But then, that happens to us all from time to time. Life has a habit of failing to consult with us, prior to messing with our plans.
What happened? Well, before I was trading I used to work as a pilot, with a specialty in aviation safety. I've maintained a link to that industry, and still do some work on a part-time basis. Usually it's not a big deal at all, and I can fit it in around my life. Sometimes though, a bit of a crisis happens (safety's like that!) and I've got to travel away, and well… my plans just don't matter anymore.
Yeah, I know. I've got no-one to blame but myself. After all, I choose to do this. And this probably has no relevance to your life. So let me get to the point – how does this story relate to the title of this article – ‘Trading Timeframe Selection'.
Ok, those of you who have been around my website for a while know that day-trading is my thing. I like the short timeframes. Anything more than 5 minutes is way too long for me. Why is that? Well, several reasons really:
1. More action.
2. Tighter stops (I hate large losses).
3. Psychologically, I'm a bit of a control freak – I like to monitor a trade from start to finish.
4. I can sit in cash when I'm not trading, so it's no problem if I get called away and can't trade for a day or two.
Really, it's all psychology!
I used to trade daily charts several years ago, and really hated the ‘surprise' each day when I woke up to see what the US market had done to my position overnight. Now, when I'm trading, I can manage the trade closely. And when I'm not trading, I'm out of the markets. Simple!
Day-trading is just a perfect fit for my psychology. And it just happens to fit my lifestyle as well, because if I have to go away quickly I'm not leaving open trades in the markets.
For some crazy reason, about six weeks ago, I decided that I should look into trading daily charts again because that would give me more time to work on the trading education website & newsletter. I decided to trade options on equities, which would allow me to place defined-risk trades and profit from theta decay. Great plan! So I set about simulation trading for a couple of months, just to be sure it would work for me. Well, everything went fine until this week.
Suddenly, I couldn't monitor my trades. I'm left in the market with an overall delta positive portfolio, and no access to a computer to adjust the trades, and the Dow drops 358 points. Not a big deal really, as it's simulation. The position had been in profit, and is only sitting on a slight loss now, so with three more weeks till expiry there's still a great chance to work my way out of trouble. Of course, had it been live I would have phoned my broker and closed out all positions.

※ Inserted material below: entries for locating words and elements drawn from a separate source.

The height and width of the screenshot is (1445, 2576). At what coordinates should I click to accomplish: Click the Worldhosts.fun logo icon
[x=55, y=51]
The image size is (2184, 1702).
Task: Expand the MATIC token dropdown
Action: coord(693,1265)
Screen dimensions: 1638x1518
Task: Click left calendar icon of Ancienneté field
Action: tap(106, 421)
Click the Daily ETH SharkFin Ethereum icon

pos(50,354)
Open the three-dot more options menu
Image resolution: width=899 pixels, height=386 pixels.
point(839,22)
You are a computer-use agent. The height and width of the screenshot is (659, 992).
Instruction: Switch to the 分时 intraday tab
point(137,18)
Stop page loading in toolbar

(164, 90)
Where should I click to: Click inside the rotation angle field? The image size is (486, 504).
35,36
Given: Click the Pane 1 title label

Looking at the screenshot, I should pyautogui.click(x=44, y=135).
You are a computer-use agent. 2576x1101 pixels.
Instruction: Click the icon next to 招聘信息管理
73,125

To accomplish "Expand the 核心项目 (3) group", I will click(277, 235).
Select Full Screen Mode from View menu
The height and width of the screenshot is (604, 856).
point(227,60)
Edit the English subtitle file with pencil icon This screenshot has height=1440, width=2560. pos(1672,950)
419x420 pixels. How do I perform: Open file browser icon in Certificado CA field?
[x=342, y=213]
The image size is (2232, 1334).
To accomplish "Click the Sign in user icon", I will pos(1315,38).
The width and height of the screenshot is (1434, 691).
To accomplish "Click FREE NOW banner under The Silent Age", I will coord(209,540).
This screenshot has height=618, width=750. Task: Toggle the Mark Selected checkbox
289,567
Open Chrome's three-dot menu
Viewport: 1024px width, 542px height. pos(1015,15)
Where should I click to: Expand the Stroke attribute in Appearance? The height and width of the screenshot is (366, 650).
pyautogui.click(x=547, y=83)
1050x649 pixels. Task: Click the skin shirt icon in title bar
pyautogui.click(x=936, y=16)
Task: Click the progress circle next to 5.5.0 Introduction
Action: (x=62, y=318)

But here's the real lesson for me:
1. Daily charts do not match my lifestyle,
2. Daily charts do not match my psychology, and
3. Daily charts do not match my risk tolerance.
I wasn't comfortable holding positions overnight when I couldn't monitor them. And the whole ‘speed' (or lack of speed) of the game frustrated me. Could I get used to it? Absolutely! But why bother when I've already found my niche. I'm a day-trader. Why try to change?
So, what's your perfect timeframe?
The only way to find out is to try the different alternatives. These days you can get a demo or simulation platform for almost every market, and timeframe. So there's no excuse for not trying the different timeframes to find the one that fits your psychology like a glove.
Try the short timeframes for a couple of weeks. Try the intermediate timeframes for a month or so, say the 1 or 4 hour charts. Try the daily charts for a couple of months. While you're at it, try the weekly charts.
What you're first attracted to is not necessarily the right fit for your psychology or lifestyle. When I first got into trading I traded the weekly charts on stocks. This changed quickly to daily charts. And then over several years it progressively got shorter and shorter. Maybe day-trading would not have suited me back then, but the thing is, I never even thought to try anything else. Had I done so, I might have saved myself years of ‘daily chart' pain.
So what are you waiting for? Test your timeframes, and find the right one for you – the timeframe that matches both your lifestyle and your trading psychology.